(Dataset records)

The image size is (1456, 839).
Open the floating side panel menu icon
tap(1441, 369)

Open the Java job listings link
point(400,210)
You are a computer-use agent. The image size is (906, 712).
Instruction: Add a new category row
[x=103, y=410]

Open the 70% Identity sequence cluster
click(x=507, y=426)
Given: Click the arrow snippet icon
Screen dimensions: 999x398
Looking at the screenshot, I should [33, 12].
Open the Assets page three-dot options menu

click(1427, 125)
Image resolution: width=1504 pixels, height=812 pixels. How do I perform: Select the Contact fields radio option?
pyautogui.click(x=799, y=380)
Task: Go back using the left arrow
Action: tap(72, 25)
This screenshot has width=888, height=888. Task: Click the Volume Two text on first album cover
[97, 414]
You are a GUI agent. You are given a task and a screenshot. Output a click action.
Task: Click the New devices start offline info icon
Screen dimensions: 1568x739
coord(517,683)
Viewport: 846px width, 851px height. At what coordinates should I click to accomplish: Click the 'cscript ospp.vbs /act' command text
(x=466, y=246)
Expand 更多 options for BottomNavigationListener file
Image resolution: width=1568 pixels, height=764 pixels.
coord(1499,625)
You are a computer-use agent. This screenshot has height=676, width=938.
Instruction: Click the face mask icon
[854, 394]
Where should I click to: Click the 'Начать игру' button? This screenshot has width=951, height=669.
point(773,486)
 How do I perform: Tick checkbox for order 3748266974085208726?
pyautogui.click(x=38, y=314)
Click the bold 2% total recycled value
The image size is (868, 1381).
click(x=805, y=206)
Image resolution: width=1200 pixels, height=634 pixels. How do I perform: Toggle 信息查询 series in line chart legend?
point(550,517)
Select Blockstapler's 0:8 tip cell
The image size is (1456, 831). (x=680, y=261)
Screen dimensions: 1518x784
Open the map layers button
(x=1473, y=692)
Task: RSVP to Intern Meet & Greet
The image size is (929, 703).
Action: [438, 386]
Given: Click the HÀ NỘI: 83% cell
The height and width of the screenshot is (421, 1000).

### WHAT IS ASKED
Convert every line of the rows above into a Markdown table with two columns, No and Line. Number each line in sequence and leave out the blank lines.

### WRITTEN RESPONSE
| No | Line |
|---|---|
| 1 | The image size is (1456, 839). |
| 2 | Open the floating side panel menu icon |
| 3 | tap(1441, 369) |
| 4 | Open the Java job listings link |
| 5 | point(400,210) |
| 6 | You are a computer-use agent. The image size is (906, 712). |
| 7 | Instruction: Add a new category row |
| 8 | [x=103, y=410] |
| 9 | Open the 70% Identity sequence cluster |
| 10 | click(x=507, y=426) |
| 11 | Given: Click the arrow snippet icon |
| 12 | Screen dimensions: 999x398 |
| 13 | Looking at the screenshot, I should [33, 12]. |
| 14 | Open the Assets page three-dot options menu |
| 15 | click(1427, 125) |
| 16 | Image resolution: width=1504 pixels, height=812 pixels. How do I perform: Select the Contact fields radio option? |
| 17 | pyautogui.click(x=799, y=380) |
| 18 | Task: Go back using the left arrow |
| 19 | Action: tap(72, 25) |
| 20 | This screenshot has width=888, height=888. Task: Click the Volume Two text on first album cover |
| 21 | [97, 414] |
| 22 | You are a GUI agent. You are given a task and a screenshot. Output a click action. |
| 23 | Task: Click the New devices start offline info icon |
| 24 | Screen dimensions: 1568x739 |
| 25 | coord(517,683) |
| 26 | Viewport: 846px width, 851px height. At what coordinates should I click to accomplish: Click the 'cscript ospp.vbs /act' command text |
| 27 | (x=466, y=246) |
| 28 | Expand 更多 options for BottomNavigationListener file |
| 29 | Image resolution: width=1568 pixels, height=764 pixels. |
| 30 | coord(1499,625) |
| 31 | You are a computer-use agent. This screenshot has height=676, width=938. |
| 32 | Instruction: Click the face mask icon |
| 33 | [854, 394] |
| 34 | Where should I click to: Click the 'Начать игру' button? This screenshot has width=951, height=669. |
| 35 | point(773,486) |
| 36 |  How do I perform: Tick checkbox for order 3748266974085208726? |
| 37 | pyautogui.click(x=38, y=314) |
| 38 | Click the bold 2% total recycled value |
| 39 | The image size is (868, 1381). |
| 40 | click(x=805, y=206) |
| 41 | Image resolution: width=1200 pixels, height=634 pixels. How do I perform: Toggle 信息查询 series in line chart legend? |
| 42 | point(550,517) |
| 43 | Select Blockstapler's 0:8 tip cell |
| 44 | The image size is (1456, 831). (x=680, y=261) |
| 45 | Screen dimensions: 1518x784 |
| 46 | Open the map layers button |
| 47 | (x=1473, y=692) |
| 48 | Task: RSVP to Intern Meet & Greet |
| 49 | The image size is (929, 703). |
| 50 | Action: [438, 386] |
| 51 | Given: Click the HÀ NỘI: 83% cell |
| 52 | The height and width of the screenshot is (421, 1000). |